Investors, however, might consider this rationale for waiting a bit, instead of buying new Treasury bills that will refill U.S. coffers run low by the debt-ceiling fight.
“We continue to believe bills are still biased cheaper in the weeks ahead,” BofA Global’s rates team led by Mark Cabana, wrote in a Wednesday client note. “Our core message to front end investors: be patient in the face of elevated supply.”
As part of their argument for waiting, the team took a look at periods of past heavy bill supply. They found the 3-month Treasury bill versus the benchmark “overnight indexed swap” (OIS) rate should cheapen roughly 5 basis points for every $100 billion of net new supply.
Given their estimate for $1.4 trillion of expected T-bill supply through the next six months, the 3-month bill should cheapen by 76 basis points relative to OIS (see chart), which is a proxy for overnight rates.
The trend hasn’t yet taken off, despite some $209 billion in net new bill supply since the debt-ceiling deal was reached on June 3. The delay can be partly attributed to an eagerness among investors to lock in higher yields for longer, according to BofA Global.
The team pointed to prime money-market funds adding about 3 days to their weighted average maturity since the early June debt-ceiling resolution, bringing it to 28.4 days, according to BofA data, while government money-market funds added 1.8 days.
Related: Why this $6 trillion pile of cash isn’t heading for stocks any time soon
The 3-month Treasury yield
TMUBMUSD03M,
was pegged at 5.29% on Wednesday, down from a trading this month of 5.42% on June 2, according to FactSet data.
At the same time, demand last week for the Federal Reserve’s popular reverse repo facility fell below the $2 trillion mark for the first time this year, as money-market funds looked to deploy into the flood of bill issuance, instead of collecting 5.05% overnight at the central bank.
T-bill issuance includes securities that mature in four to 52 weeks.
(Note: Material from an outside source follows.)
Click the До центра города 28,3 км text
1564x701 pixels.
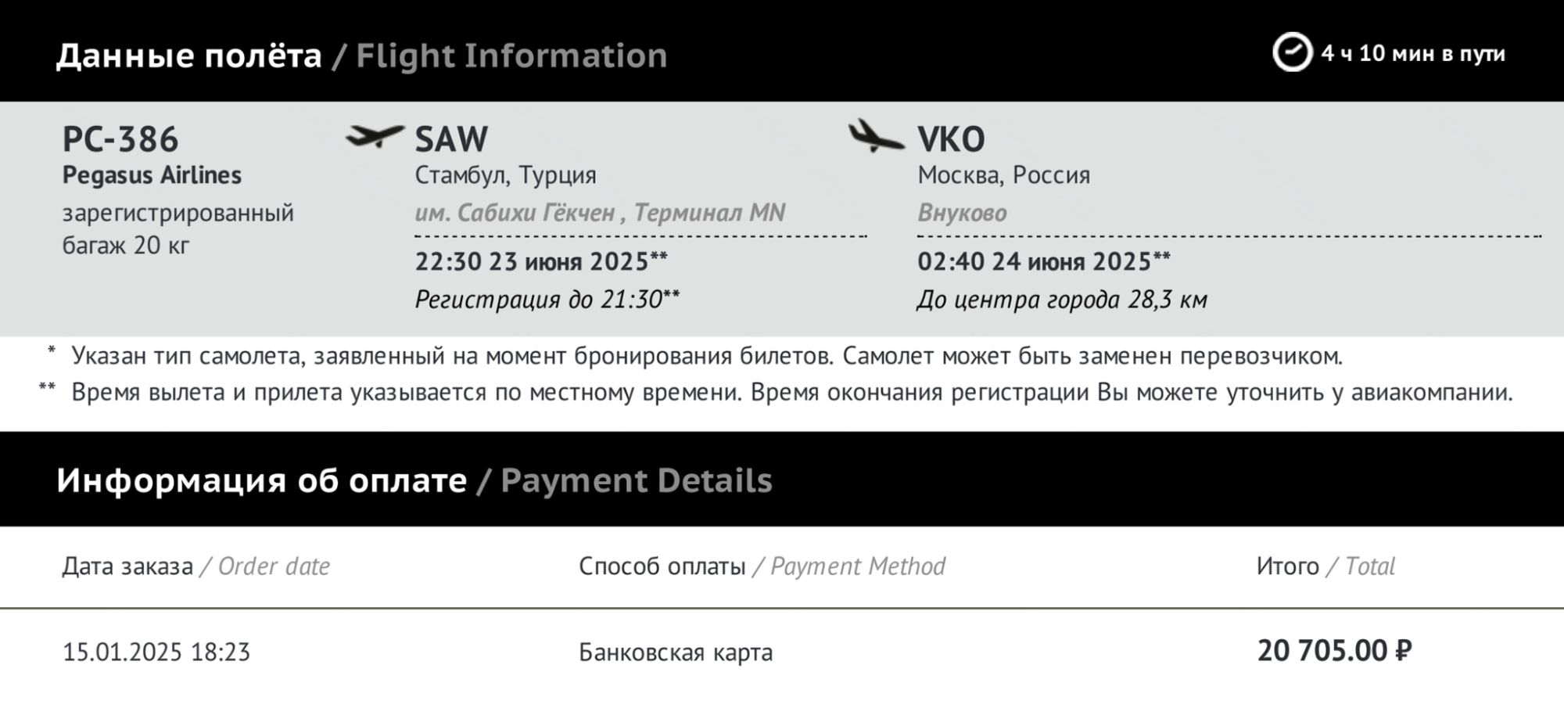[1062, 299]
Treasury yields, even for longer longer-dated securities, in this rate-hiking cycle haven’t been as high in about 15 to 20 years, according to FactSet data.
BofA still thinks continued aggressive tones from the Fed on interest rates, as well as other factors, will favor investors who wait.
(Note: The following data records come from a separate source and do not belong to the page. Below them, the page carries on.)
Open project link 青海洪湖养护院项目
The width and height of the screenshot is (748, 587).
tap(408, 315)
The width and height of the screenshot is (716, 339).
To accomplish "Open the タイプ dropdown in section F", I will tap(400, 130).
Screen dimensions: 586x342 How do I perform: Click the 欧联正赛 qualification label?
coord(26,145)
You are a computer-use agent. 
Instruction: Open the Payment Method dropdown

“Be patient in the face of supply to allow for cheaper bills,” Cabana’s team said.
Read next: Lawrence Lindsey sees Fed continuing rate hikes into 2024, with terminal rate having a ‘6 handle’
Stocks were lower Wednesday, with the Dow Jones Industrial Average
DJIA,
down less than 0.1%, while the S&P 500 index
SPX,
and Nasdaq Composite
COMP,
were lower after recently touching their highest levels in more than a year.